I heard the first three programs of the season, beginning with Yo-Yo Ma’s swashbuckling performance of Dvorák’s Cello Concerto on opening night, and was struck each time by the council of blazing talents on the stage. Philip Myers led a horn section as powerful and lovingly polished as a collector’s vintage Porsche. Principal cellist Carter Brey sat a few feet from Maazel’s right elbow, playing with such visible intensity that I suspect his colleagues sometimes looked to him when they needed a little extra juice. The players also drew excitement from young soloists like Lisa Batiashvili, who played an elegant and effervescent Beethoven Violin Concerto, and the Macedonian pianist Simon Trpceski, who rollicked grandly through Tchaikovsky’s First Piano Concerto. The future of virtuosity seems secure.

Yet in the early weeks of fall, the Philharmonic leapt from the coziness of opening night into the coziness of the Tchaikovsky festival. In theory, such extended orgies can immerse both orchestra and audience in one artist’s mind, time, and city. The festival might have explored Tchaikovsky’s adoration of Mozart, his distaste for Wagner, his use of Russian folk song, or the complicated legacy he bequeathed to Stravinsky and Rachmaninoff. None of that happened. Maazel has nothing to say about Tchaikovsky that he hasn’t expressed a million times before, and he seemed disinclined to search for—or even simulate—epiphanies.
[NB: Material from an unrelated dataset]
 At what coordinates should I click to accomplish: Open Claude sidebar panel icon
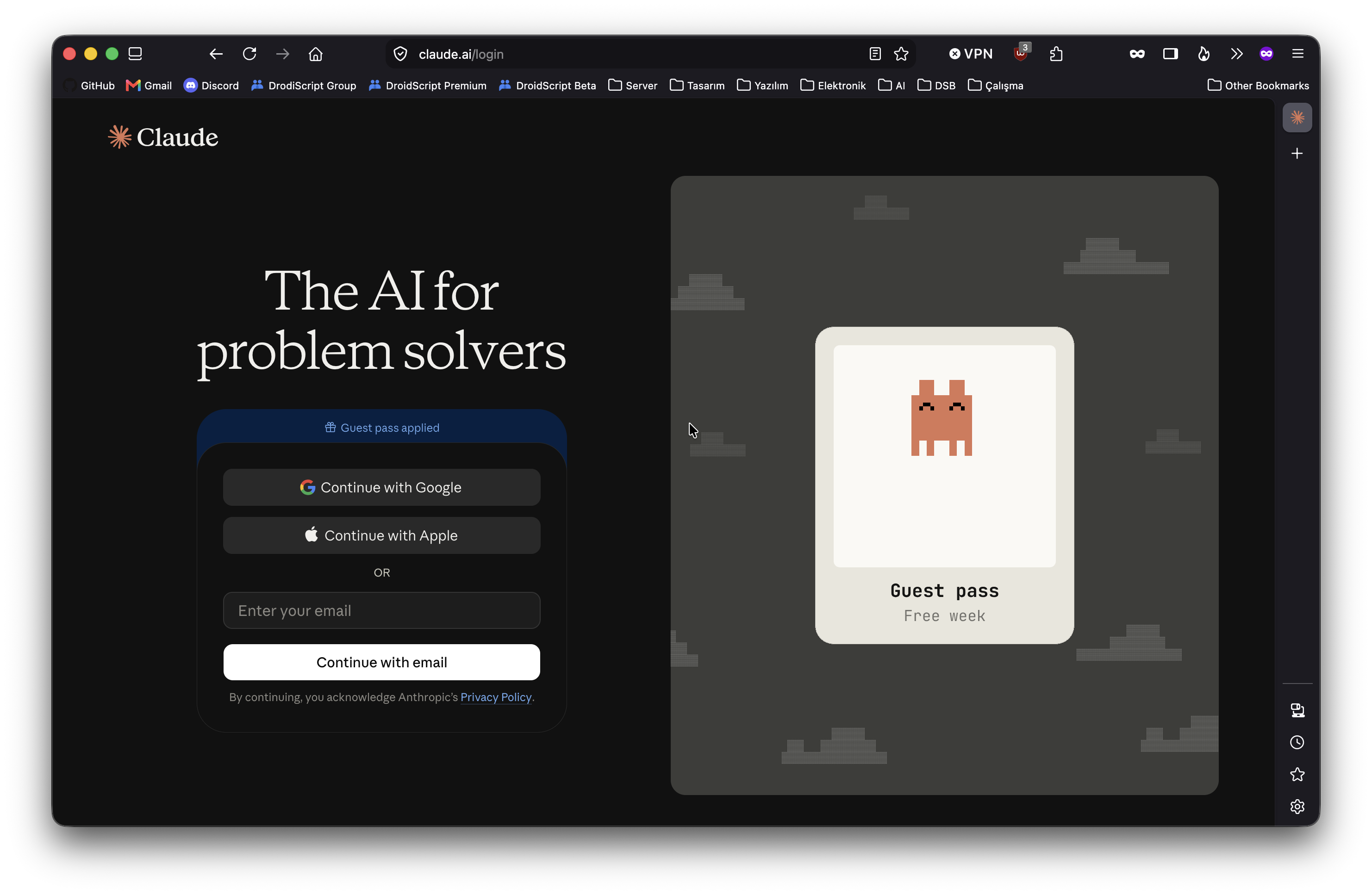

The exception was the First Symphony, subtitled “Winter Dreams,” a work that the conductor, who knows virtually the entire Western canon by heart, has neglected long enough that he occasionally had to glance at the score. The freshness was good for him. His easy mastery of tempo—that weird ability to twitch a baton and cause 100 people to inhale a shade more deeply—brought out the playfulness of the Scherzo, where woodland winds chime in on a cantering waltz. The next movement begins with the bassoons groping toward a theme, answered by a mournful exhalation in the clarinets. Then an exhausted pause, and another try. But Maazel doesn’t do doubt. Once the full-fledged cello melody emerged, the conductor’s serene assertiveness took over, dispelling the gloomy beauty and touching hesitations.
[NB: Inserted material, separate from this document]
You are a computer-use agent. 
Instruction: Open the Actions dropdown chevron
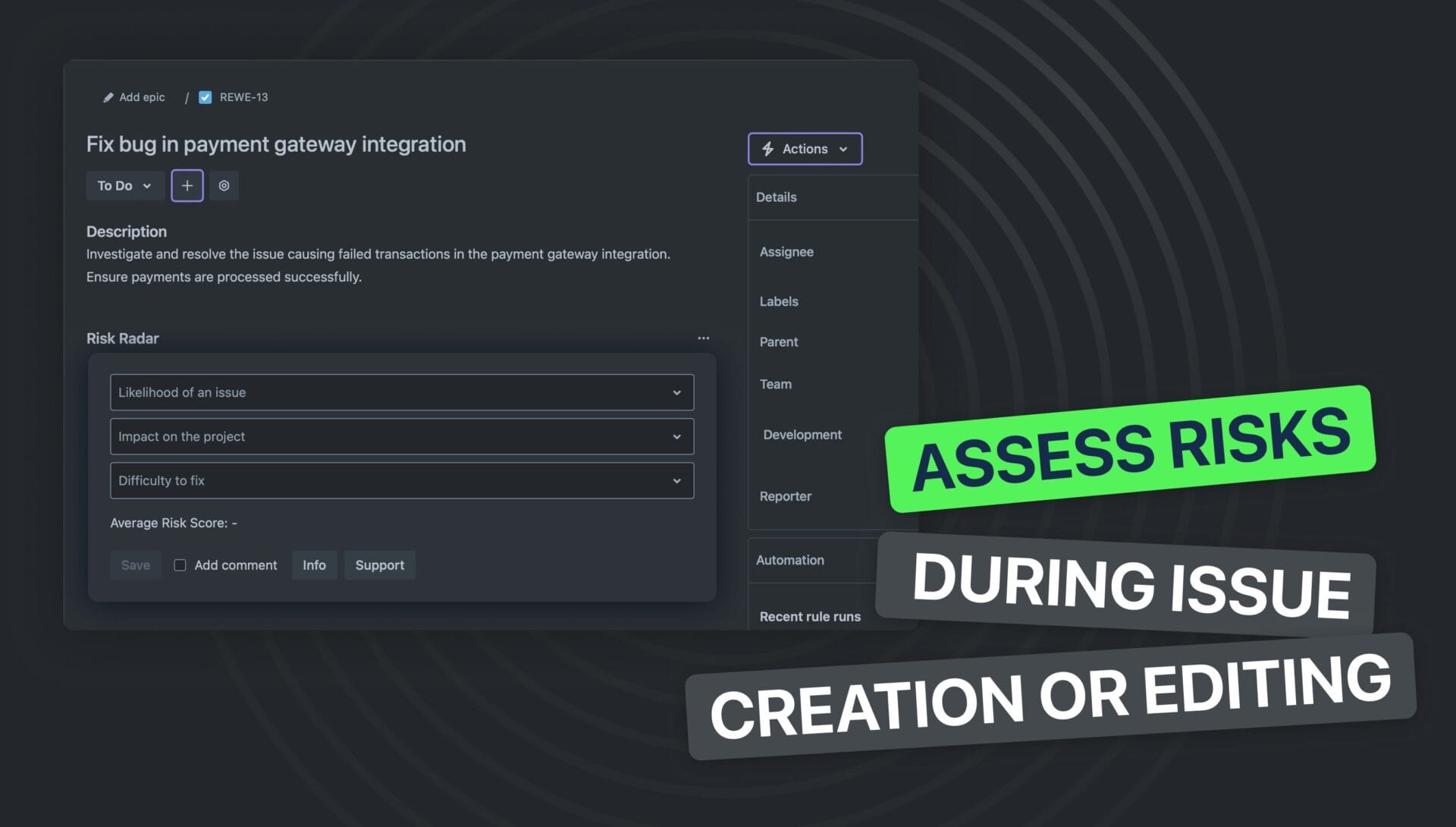point(843,149)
Orchestras have been entrusted with the care and feeding of the musical past, just as museums have to protect their Rembrandts. I’d love to see the Philharmonic raise its quota of new works, but the real difference between a dynamic ensemble and a stuffy one has more to do with how creatively it curates the repertoire. Luciano Berio, an Italian composer who died in 2003, wrote the first sounds of the subscription season, a sweetly haunting reworking of Boccherini’s The Night Retreat From Madrid. That lovely piece, which the orchestra played with tenderness and care, served as a teaser for another halfhearted Philharmonic tribute. Maazel will lead Berio’s exhilaratingly eccentric Sinfonia of 1968 in January, Audra McDonald will sing his Folk Songs in March, and May brings Rendering, Berio’s freely assembled collage of Schubert sketches for a symphony. All of which would be wonderful, except that it sends the wrong signal to scatter a few works over many months, allowing few to hear more than one, or to neutralize Berio with plenty of Beethoven. To build a mini-festival around a composer, and then administer his music in such cautious doses, suggests that the stuff is medicinal at best.
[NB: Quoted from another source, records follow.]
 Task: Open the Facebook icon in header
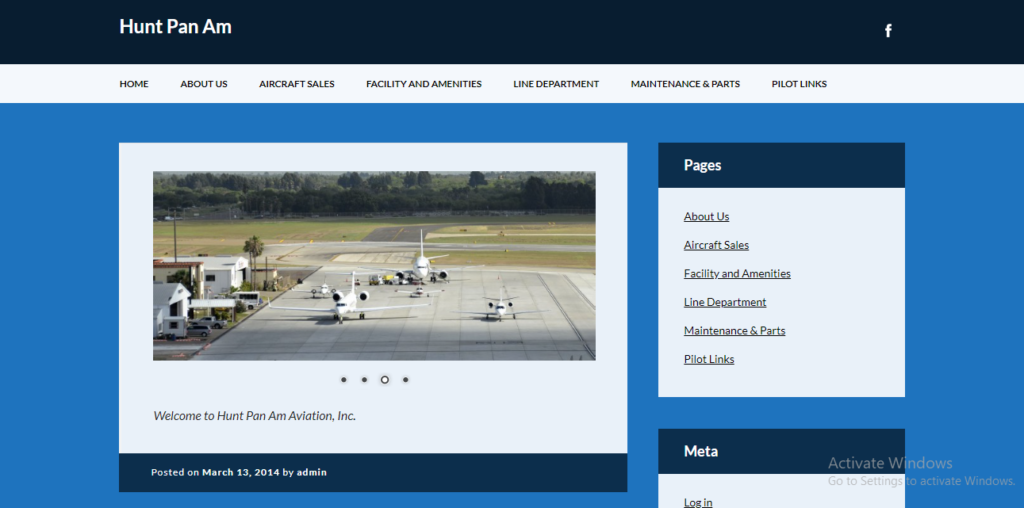click(x=888, y=31)
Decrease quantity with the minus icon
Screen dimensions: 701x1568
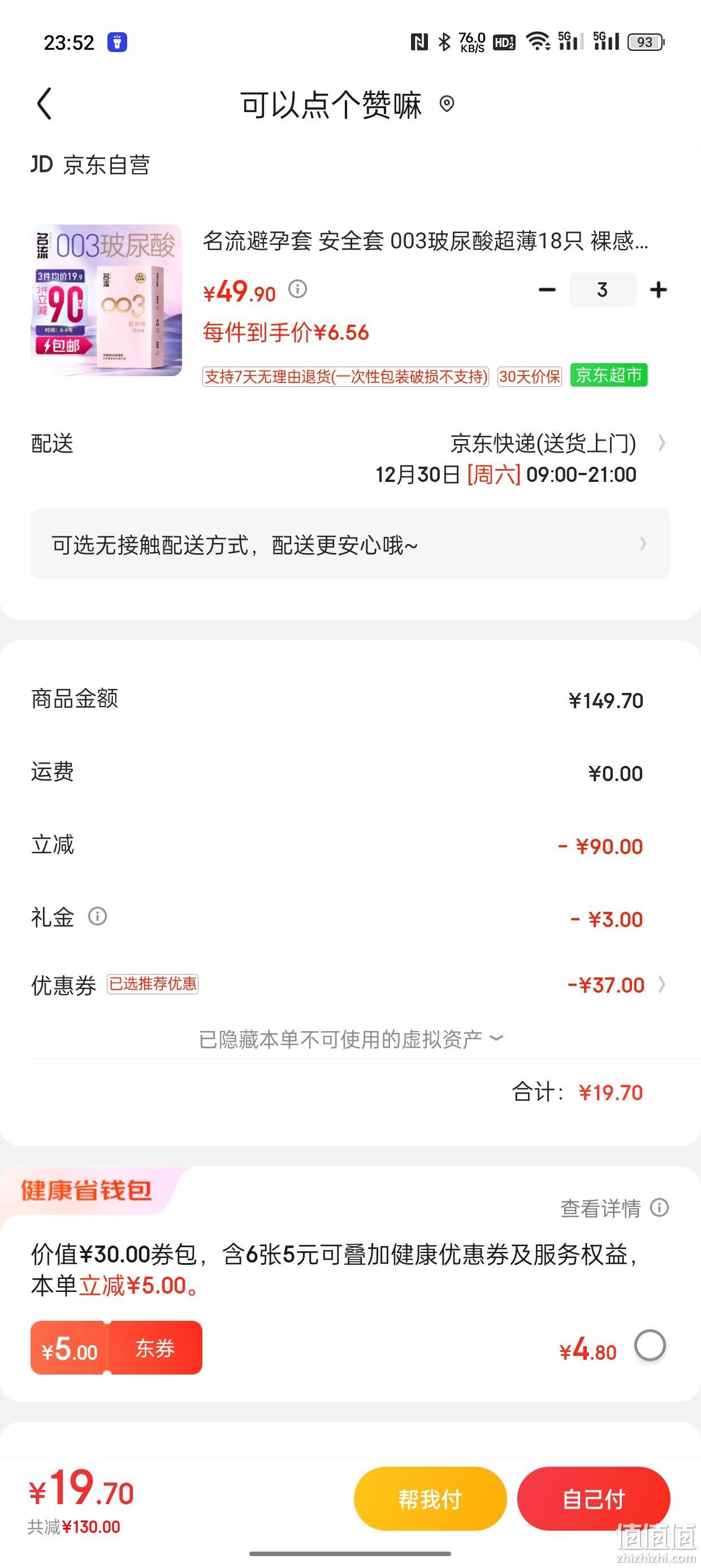547,290
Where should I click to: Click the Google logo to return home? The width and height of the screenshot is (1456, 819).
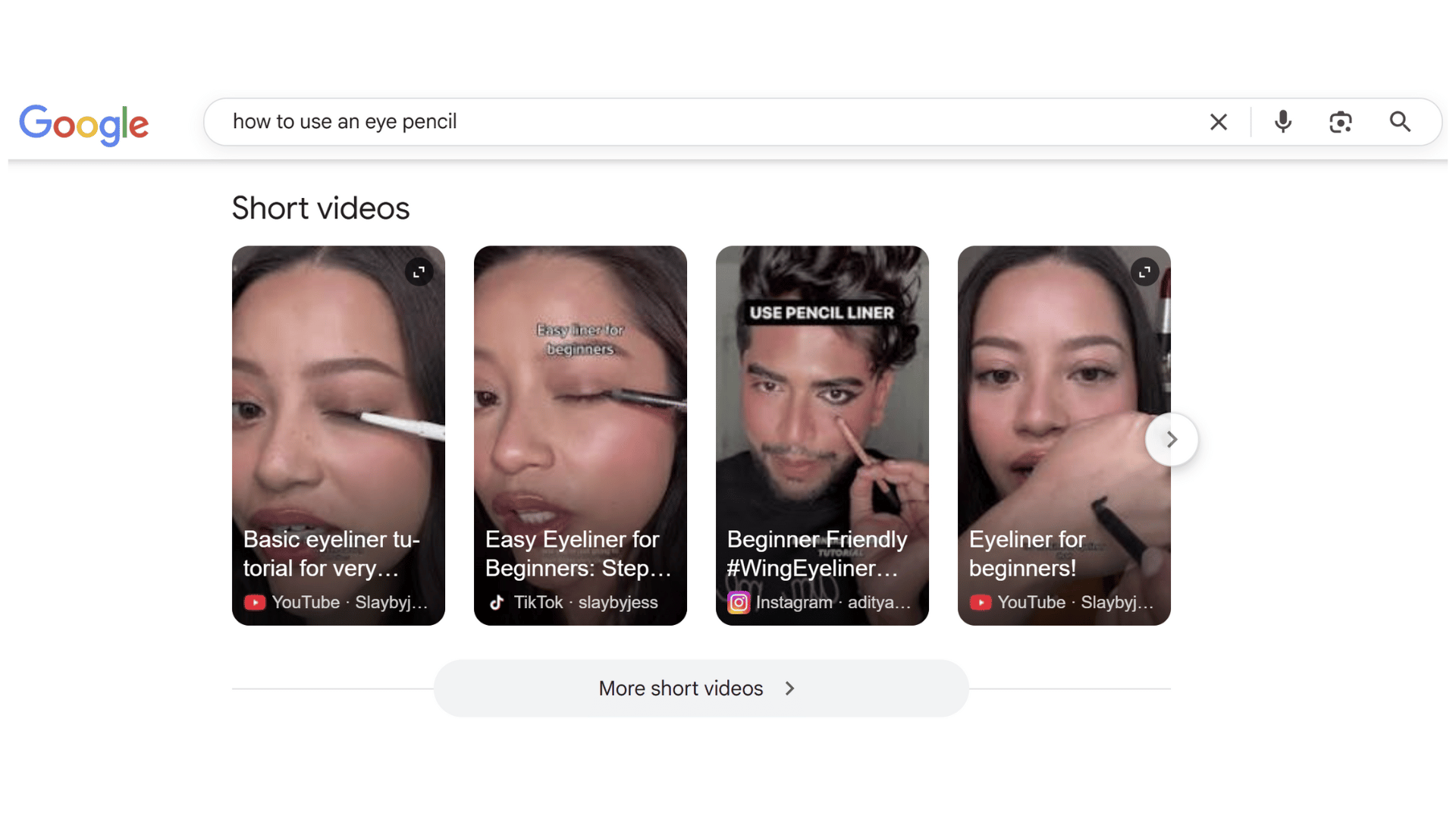(83, 124)
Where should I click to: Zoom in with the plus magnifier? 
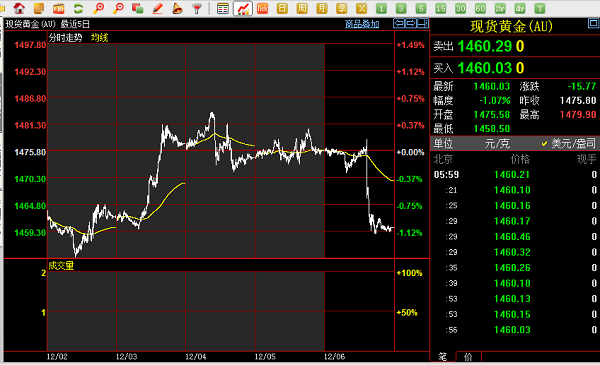tap(99, 8)
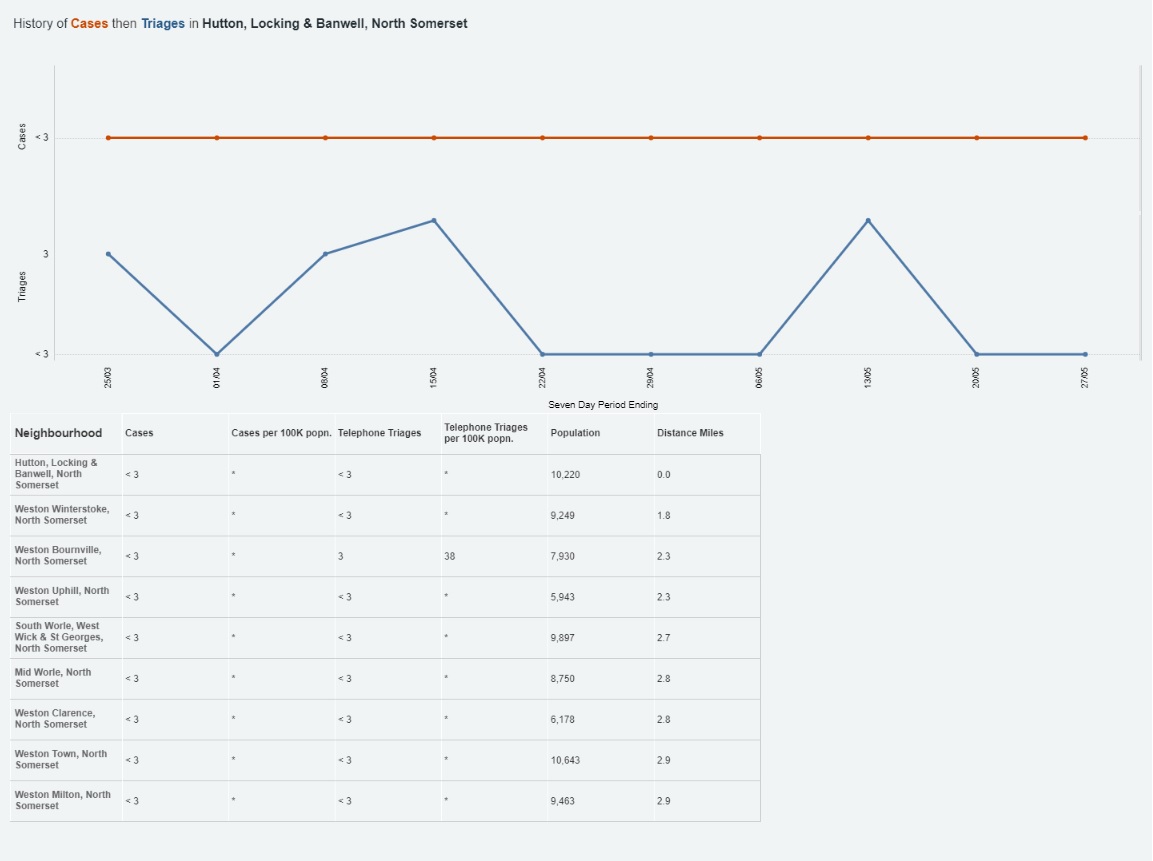Select Weston Winterstoke neighbourhood row

pos(62,515)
When the conductor Alan Gilbert, a New York Philharmonic brat whose mother still plays violin in the ranks, takes over as music director in 2009, when he is 42, he will inherit an ensemble primed to dazzle and an organization in need of transformation. He will have to be deft. I trust he is already strategizing, programming, winning allies on the board and staff, and learning how to handle his newly acquired power—not to mention developing a vision for the Philharmonic’s future. It will be fascinating to watch a fine musician of modest fame and untested clout start some ferment in a vacuum-sealed corporation.

The Tchaikovsky Experience
The New York Philharmonic. Through October 16.